Relíquia para quem cultua o cantor e violonista baiano, o álbum João Gilberto – Ao vivo no Sesc_1998 – por ora disponível somente para audição no portal Sesc Digital, mas com edição em CD duplo prevista para 26 de abril, data em que o disco também chegará nos tradicionais aplicativos de música – mostra o artista no exercício desta arte superlativa.
Ora, mas o que tem de novo no áudio das 36 músicas que perpetuam a apresentação feita por João Gilberto há 25 anos no teatro Sesc Vila Mariana, na cidade de São Paulo (SP), em 5 de abril de 1998, para público de 645 privilegiados?!
A resposta para a pergunta hipotética de algum detrator de João poderia ser nada, muito pouco ou tudo. E é a percepção de cada ouvinte que vai determinar qual a resposta certa.
Nada ou mais do mesmo porque o disco revive João com o banquinho, o violão e um repertório de sambas e sambas-canções já recorrentes na discografia e na vida do artista.
Muito pouco porque, das 36 músicas, somente duas são reais novidades na obra de João, uma vez que os sambas Violão amigo (Bide e Armando Marçal, 1942) e Rei sem coroa (Herivelto Martins e Waldemar Ressurreição, 1945) passam a incorporar a discografia de João a partir da edição deste primeiro título da série Relicário, criada pelo Sesc São Paulo para trazer à tona registros de shows históricos nas unidades paulistanas da instituição.
Mas também tudo porque, como se sabe, toda apresentação de João Gilberto era sempre única, como uma peça de teatro, extremamente bem ensaiada, mas ainda assim diferente a cada sessão. A bossa era sempre nova.
Sentado com o célebre violão no banquinho imaginário que geralmente era uma cadeira confortável, João personificava o ator que burilava os sentidos dos textos das músicas a que dava voz. Tudo com o apuradíssimo senso rítmico com que, neste disco ao vivo, o intérprete revigora a manemolência de Isto aqui o que é? (Ary Barroso, 1942) e os dengos de Curare (Bororó, 1940) e Isaura (Herivelto Martins e Roberto Roberti, 1945).
E o que dizer dos sambas de Dorival Caymmi (1914 – 2008) na voz do bruxo baiano de Juazeiro (BA)? Quando João canta Rosa morena (Dorival Caymmi, 1942), Doralice (Dorival Caymmi e Antonio Almeida, 1945), Lá vem a baiana (Dorival Caymmi, 1947) e Saudade da Bahia (Dorival Caymmi, 1957), samba cantado sem as interjeições do verso “Ah, que saudade eu tenho da Bahia”, a voz e o violão do artista parecem ser a própria cadeira que requebra em cadências bonitas, ora mais ternas, ora mais buliçosas, sempre precisas.

________________________________________

• _Tarefas propostas_:
1 - Resuma o trecho sobre o álbum ao vivo de João Gilberto em duas frases.
2 - Segundo o trecho, para quantas pessoas João Gilberto se apresentou no teatro Sesc Vila Mariana em 5 de abril de 1998?

• _Dados apresentados_:
________________________________________

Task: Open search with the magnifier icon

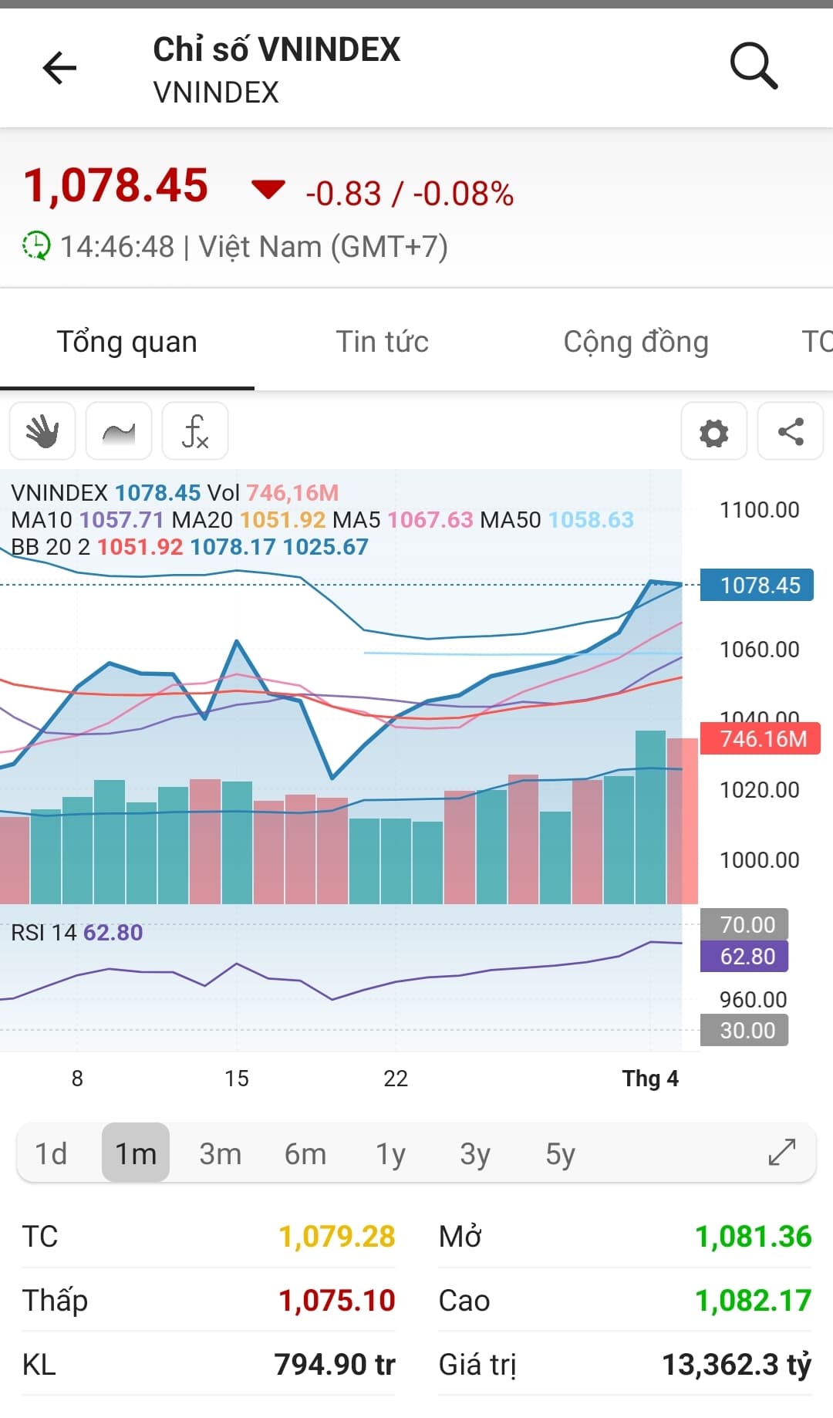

________________________________________

• _Respostas por tarefa_:
1 - O álbum João Gilberto – Ao vivo no Sesc_1998 reúne 36 músicas da apresentação feita pelo artista em 5 de abril de 1998 no teatro Sesc Vila Mariana, em São Paulo, e tem edição em CD duplo prevista para 26 de abril. Apenas duas dessas músicas, Violão amigo e Rei sem coroa, são novidades na discografia de João, mas cada apresentação dele era única, e o disco mostra seu apuradíssimo senso rítmico em sambas como os de Dorival Caymmi.

2 - Para um público de 645 pessoas.